Exercise requirements :: Could you report every line from the entries that includes the word "computer"?

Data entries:
■ ■ ■ ■ ■ ■ ■

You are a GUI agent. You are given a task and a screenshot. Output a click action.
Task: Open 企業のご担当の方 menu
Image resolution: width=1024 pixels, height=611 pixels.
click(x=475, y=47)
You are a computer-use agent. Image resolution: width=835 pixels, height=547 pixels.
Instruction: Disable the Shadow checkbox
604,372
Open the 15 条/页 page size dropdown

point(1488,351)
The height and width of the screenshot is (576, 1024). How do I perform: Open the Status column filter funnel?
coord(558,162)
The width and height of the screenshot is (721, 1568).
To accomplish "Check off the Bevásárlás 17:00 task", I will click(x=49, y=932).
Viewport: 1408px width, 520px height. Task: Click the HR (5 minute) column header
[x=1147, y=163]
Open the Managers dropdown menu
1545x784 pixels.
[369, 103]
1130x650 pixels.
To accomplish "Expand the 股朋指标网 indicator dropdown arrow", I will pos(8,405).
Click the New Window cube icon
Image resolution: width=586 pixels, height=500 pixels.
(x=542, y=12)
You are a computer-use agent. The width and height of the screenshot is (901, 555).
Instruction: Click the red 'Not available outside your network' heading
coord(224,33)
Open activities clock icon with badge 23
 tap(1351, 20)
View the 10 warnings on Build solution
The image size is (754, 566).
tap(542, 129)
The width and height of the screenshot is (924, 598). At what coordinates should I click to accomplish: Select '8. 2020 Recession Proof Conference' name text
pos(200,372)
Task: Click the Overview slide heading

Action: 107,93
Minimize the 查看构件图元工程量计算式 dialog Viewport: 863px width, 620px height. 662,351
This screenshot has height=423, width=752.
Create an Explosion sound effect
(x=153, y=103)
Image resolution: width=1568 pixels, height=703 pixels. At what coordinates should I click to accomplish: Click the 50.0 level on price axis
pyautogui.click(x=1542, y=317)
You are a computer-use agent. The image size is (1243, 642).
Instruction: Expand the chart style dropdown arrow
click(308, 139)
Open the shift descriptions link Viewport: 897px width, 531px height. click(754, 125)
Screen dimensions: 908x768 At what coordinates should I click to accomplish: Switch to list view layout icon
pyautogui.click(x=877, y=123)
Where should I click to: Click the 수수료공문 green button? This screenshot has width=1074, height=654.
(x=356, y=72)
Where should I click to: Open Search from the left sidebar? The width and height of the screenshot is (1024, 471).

■ ■ ■ ■ ■ ■ ■

Exercise result ::
You are a computer-use agent. Image resolution: width=835 pixels, height=547 pixels.
You are a computer-use agent. The width and height of the screenshot is (901, 555).
You are a computer-use agent. The image size is (1243, 642).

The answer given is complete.